Ses missions premières sont :
• de constituer une collection d’art contemporain international par une politique
d’acquisition régulière d’œuvres qui reflètent la diversité de l’art actuel et soutient la
création ;
• de diffuser cette collection par des expositions, des prêts, des dépôts et des éditions ;
• de rendre accessible à tous l’art actuel par des activités de médiation et des rencontres
développées à partir des collections et des expositions, permettant d’appréhender les
problématiques artistiques contemporaines, amenant chacun à découvrir, comprendre
et connaître l’art de son temps.
La collection du FRAC Poitou-Charentes
Constituée de plus de 800 œuvres représentant plus de 300 artistes français et étrangers, la collection s’enrichit chaque
année par de nouvelles acquisitions et productions d’œuvres. La collection reflète l’actualité et la diversité des enjeux
et des pratiques artistiques. Prospective, elle témoigne de la recherche et de la réflexion que mènent les artistes sur le
monde d’aujourd’hui et qui sont liées à son fonctionnement (économique, social, politique, historique...), à ses codes
(langages, représentations...) ou à ses productions (concepts, objets et images). Particulièrement représentative de la
création artistique internationale de ces trente dernières années, elle réunit des ensembles d’une grande cohérence
dans des domaines aussi diversifiés que la peinture, le dessin, la sculpture, l’installation, la photographie, la vidéo ou le
film, dans une attention portée, dès les années 90, aux artistes émergents.
Les expositions
Régulièrement le FRAC présente des expositions monographiques, collectives ou thématiques dans ses locaux et dans
la région, en partenariat avec les structures culturelles ou les collectivités territoriales, comme le Musée d’art et d’histoire
de Cognac, l’espace art contemporain de Rurart, la Médiathèque de Vouillé (dans la Vienne), la Chapelle Jeanne
d’Arc à Thouars, le Château d’Oiron (dans les Deux-Sèvres) ou le Confort Moderne à Poitiers. Il prête aussi ses œuvres aux
institutions pour les expositions d’envergure nationale et internationale (Centre Georges Pompidou, Grand Palais, Parc de
la Villette, Paris ; Tate Modern, Londres ; Mukha, Anvers ; Mamco, Genève).
La médiation
Dans le cadre de ses missions de sensibilisation et de formation à l’art contemporain, le service des publics du FRAC
Poitou-Charentes propose différents types d’activités et d’outils à destination de tous. La priorité est toujours donnée à la
compréhension des œuvres et des démarches des artistes, dont le travail va induire le questionnement, les doutes et les
réflexions critiques qui participent de la compréhension du monde aujourd’hui.

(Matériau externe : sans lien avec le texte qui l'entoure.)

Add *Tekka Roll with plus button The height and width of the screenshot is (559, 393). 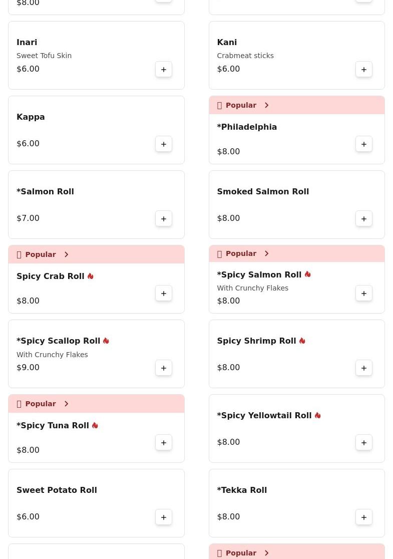point(364,517)
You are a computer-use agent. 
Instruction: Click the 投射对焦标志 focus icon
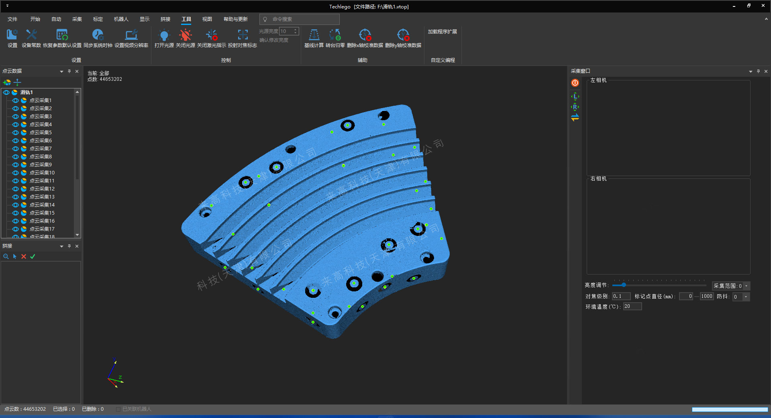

Dans le cadre de ses actions en direction des publics scolaire, le FRAC bénéficie du soutien du Rectorat de l’académie de
Poitiers/ Délégation Académique à l’Éducation Culturelle, qui met à disposition pour 1,5HSA par semaine, un enseignant
chargé de mission au service des publics du FRAC.
Le centre de documentation
Le centre de documentation permet d’appréhender la création contemporaine et d’approfondir des recherches
artistiques. Situé à Angoulême, ce fonds spécialisé en art contemporain, riche de plus de 7000 ouvrages, est réparti
entre catalogues monographiques, catalogues d’expositions individuelles et collectives, périodiques (une vingtaine
d’abonnements), ouvrages théoriques, essais critiques et écrits d’artistes. Un fonds vidéographique (documentaires,
œuvres d’artistes) et iconographique archive les évènements organisés par le FRAC (expositions, conférences, rencontres)
et documente les oeuvres de la collection.